You wanted a source distro? you can do this with apt-source. Seems more painful than need be - with signed binaries available. I have been using the Adamantix packages (used to be Trusted Debian) and Bastille by Jay Beale and crew. I am pulling binary packages from my own apt-repository, so the firewall itself doesn't pull from the Internet, but only a dedicated admin segment.

keep a development machine on hand

I have a Soekris net4501 box as a firewall.

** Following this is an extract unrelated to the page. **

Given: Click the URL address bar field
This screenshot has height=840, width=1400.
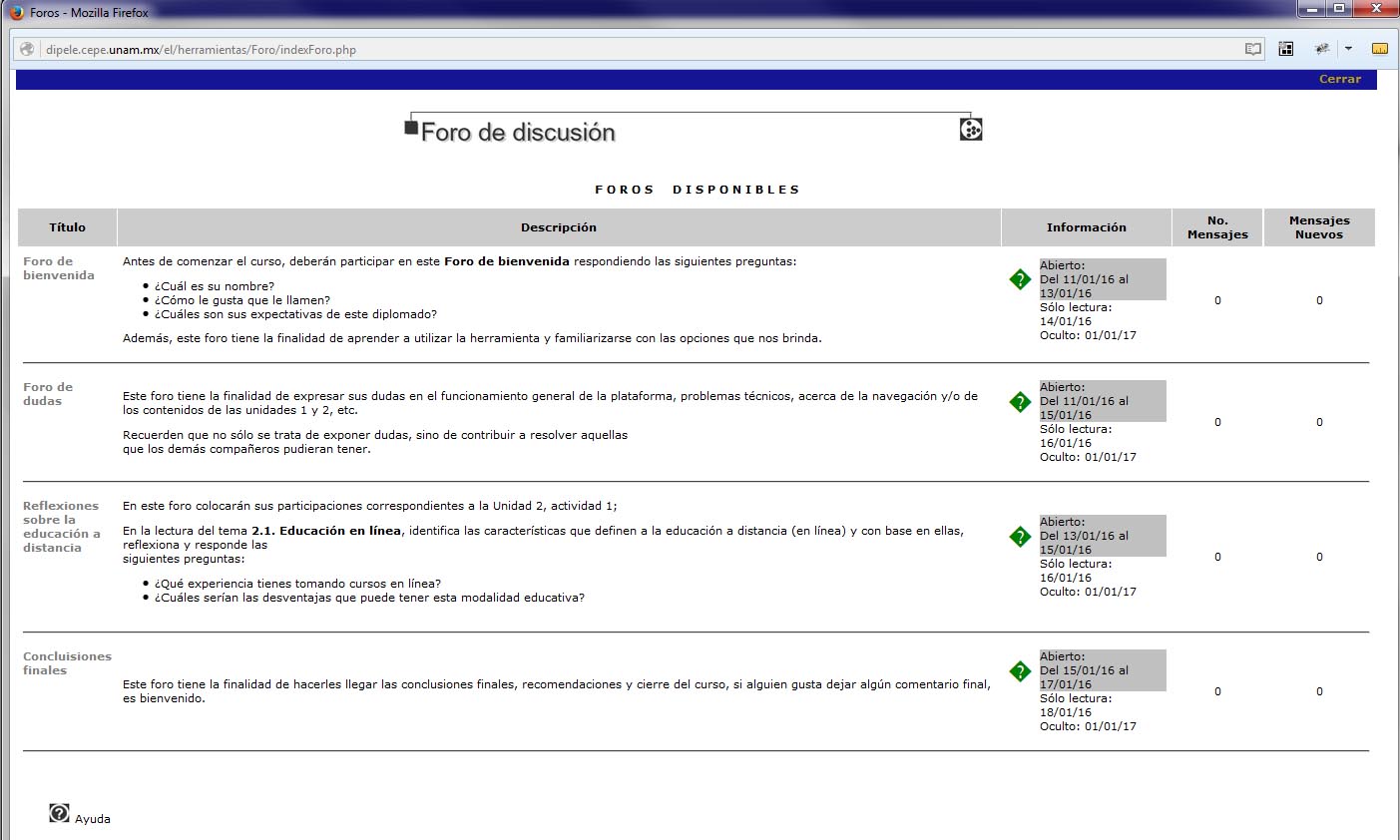Looking at the screenshot, I should coord(639,49).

It runs FreeBSD 4.x and has a 1GB microdrive as it's primary storage, which is mounted "noatime" and with no local logging, so the microdrive rarely spins up. (I plan on changing it to log to a ramdisk and flush it to the microdrive once a day since sometimes I miss log entries, but that's another project). I actually only need about 64MB but I had the microdrive handy. In fact you can strip it down to 4-5MB if you are insane (see the excellent m0n0wall project).

I build the entire thing on another FreeBSD machine (actually, a FreeBSD virtual machine running on VMWare on Red Hat, but that's not important) using a separate make.conf. I.e., I run something like this on the BSD source code:

make __MAKE_CONF=/my/special/make.conf DESTDIR=/my/special/destdir buildworld

Next I install the FreeBSD distribution /etc files into /my/special/destdir/MERGE-ETC/

Next I reboot the Soekris box at securelevel -1 (which lets me clear the immutable flags), then I clear the immutable flags on all the executables and kernel so they can be replaced.

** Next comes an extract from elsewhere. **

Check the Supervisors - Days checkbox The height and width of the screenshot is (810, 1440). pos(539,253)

Then I rsync the whole mess from my development box over to the Soekris box, but *excluding* any development tools, indeed, excluding all non-essential stuff. /etc is also left untouched.

Then I run mergemaster on the soekris box, merging /MERGE-ETC with /etc to pick up any new /etc changes. Then I delete mergemaster and /MERGE-ETC.

Finally, I re-set the immutable flags on the kernel and important binaries, uncomment the securelevel stuff in /etc/rc.conf (I run in securelevel 3, can't clear immutable flags and can't change firewall rules). then reboot for brand-spanking new install.

It sounds complicated but I have it automated with a handful of scripts: run #1 on the VMWare box, run #2 on the soekris, run #3 on the vmware to clean up and remove the build files, done.

The same procedure should also be possible with Gentoo Linux, which I'm going to try on my new net4801 Soekris box. That will be less necessary since the net4801 supports an IDE hard drive and could theoretically be self-hosting if I'm patient, but I want to try my FreeBSD technique with Gentoo Linux.

Other possibilities include NFS-mounting your firewall contents to your development box and chrooting into it, or netbooting the firewall somehow . What I love about these Free Software products is the amazing FLEXIBILITY!!